Supplied data >>
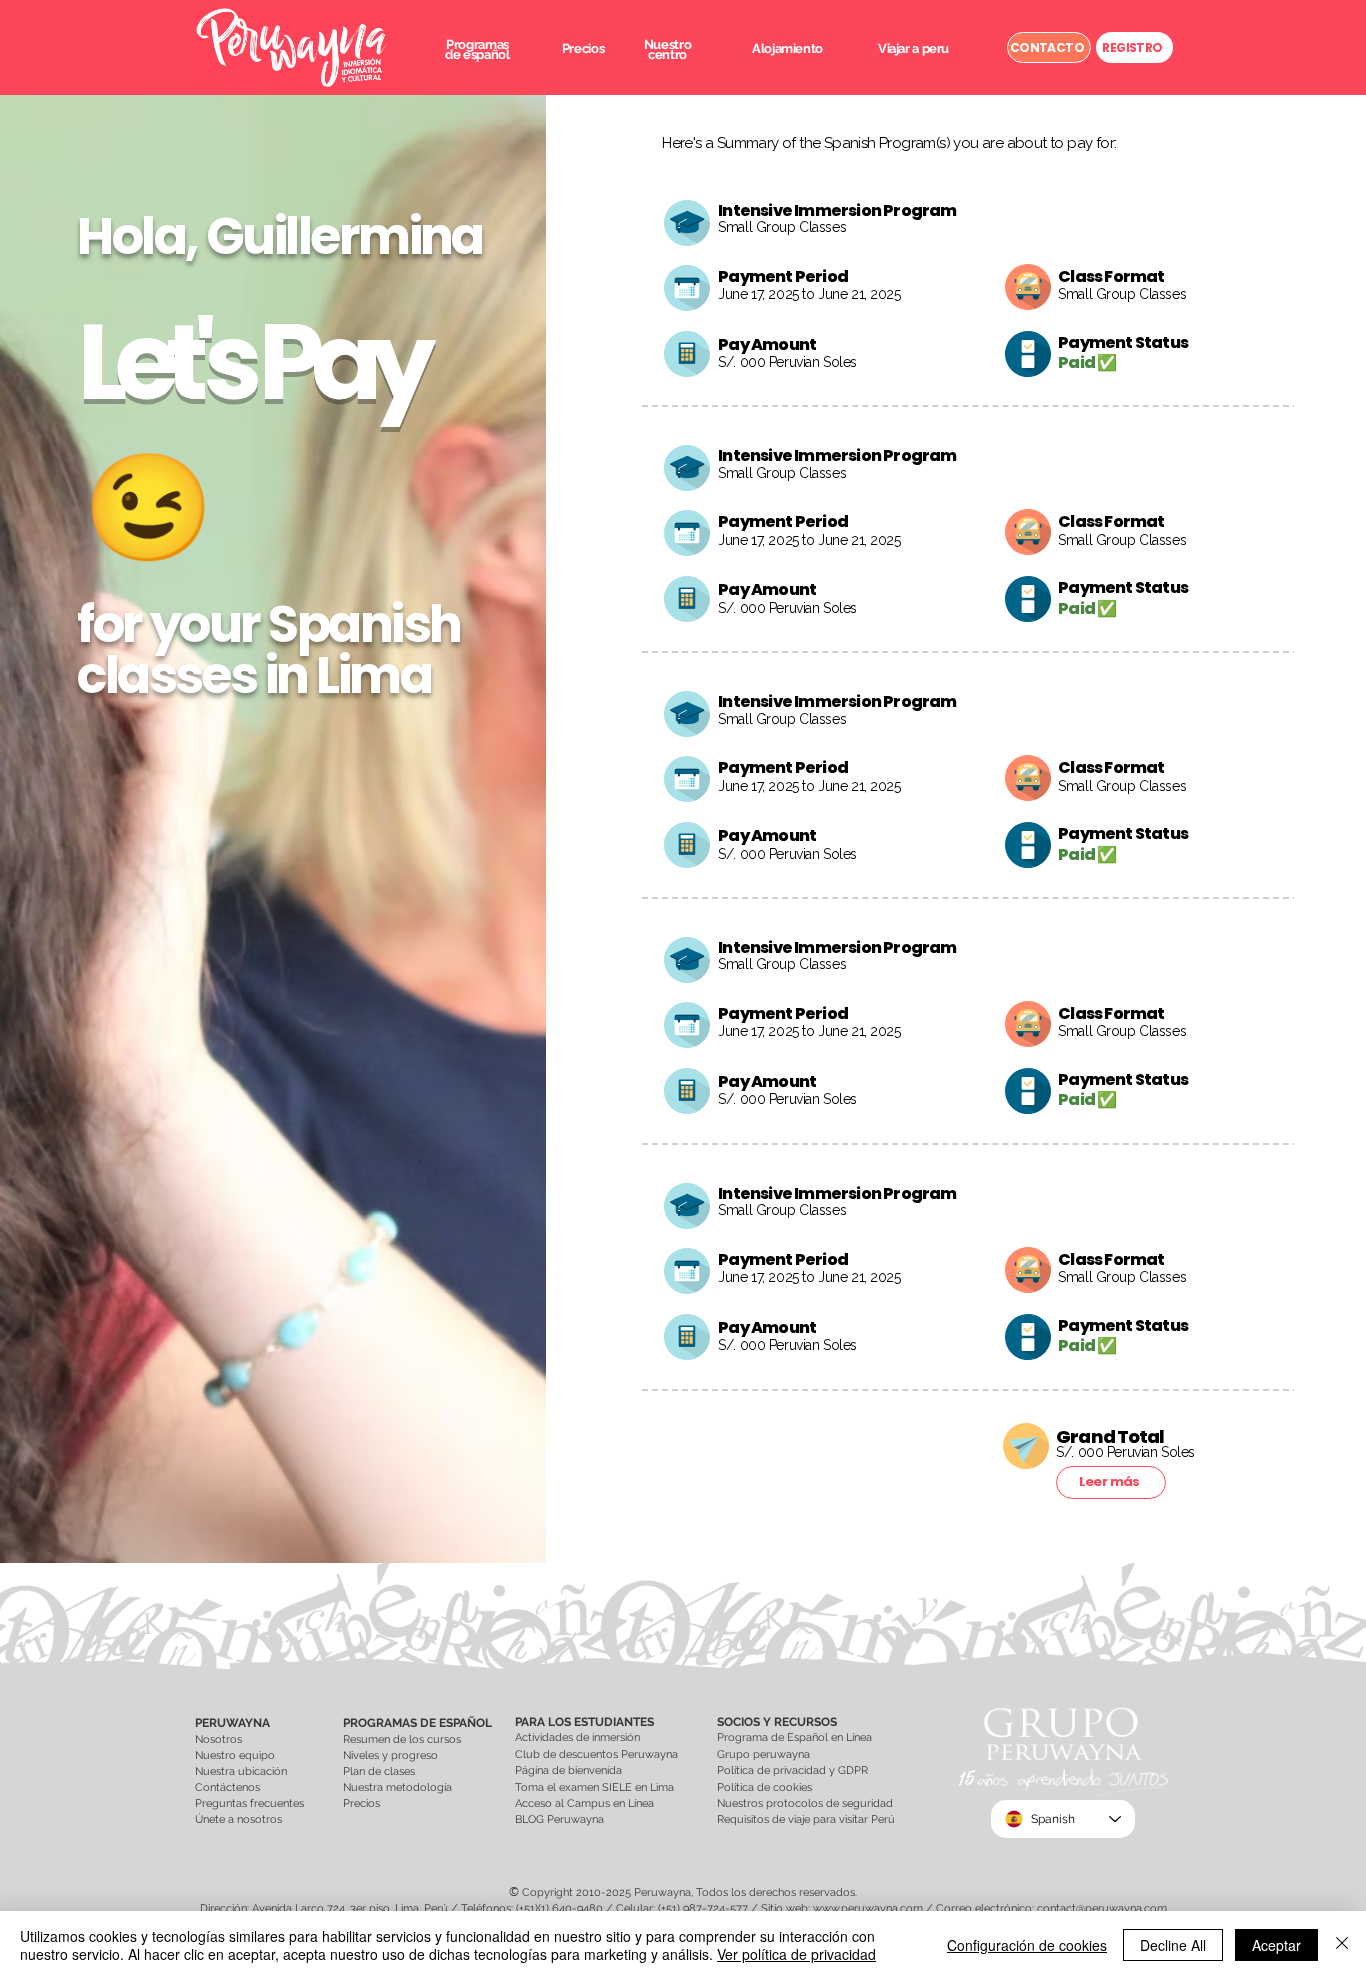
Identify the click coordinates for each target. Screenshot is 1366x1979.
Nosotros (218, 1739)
* * *
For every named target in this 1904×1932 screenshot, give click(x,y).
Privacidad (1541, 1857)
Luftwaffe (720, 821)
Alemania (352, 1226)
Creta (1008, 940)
--
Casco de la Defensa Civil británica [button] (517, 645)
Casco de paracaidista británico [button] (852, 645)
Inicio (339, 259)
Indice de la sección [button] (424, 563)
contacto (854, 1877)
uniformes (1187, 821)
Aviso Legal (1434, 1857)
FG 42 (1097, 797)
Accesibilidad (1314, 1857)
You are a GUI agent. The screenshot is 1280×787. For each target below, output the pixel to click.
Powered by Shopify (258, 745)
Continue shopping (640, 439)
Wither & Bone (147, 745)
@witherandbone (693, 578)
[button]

Goal of the exercise >>
Reproduce only the lines above, starting at the line with "Identify the click" and ending at the line with "Nosotros (218, 1739)", exactly as written.

Exercise response >>
Identify the click coordinates for each target. Screenshot is 1366x1979.
Nosotros (218, 1739)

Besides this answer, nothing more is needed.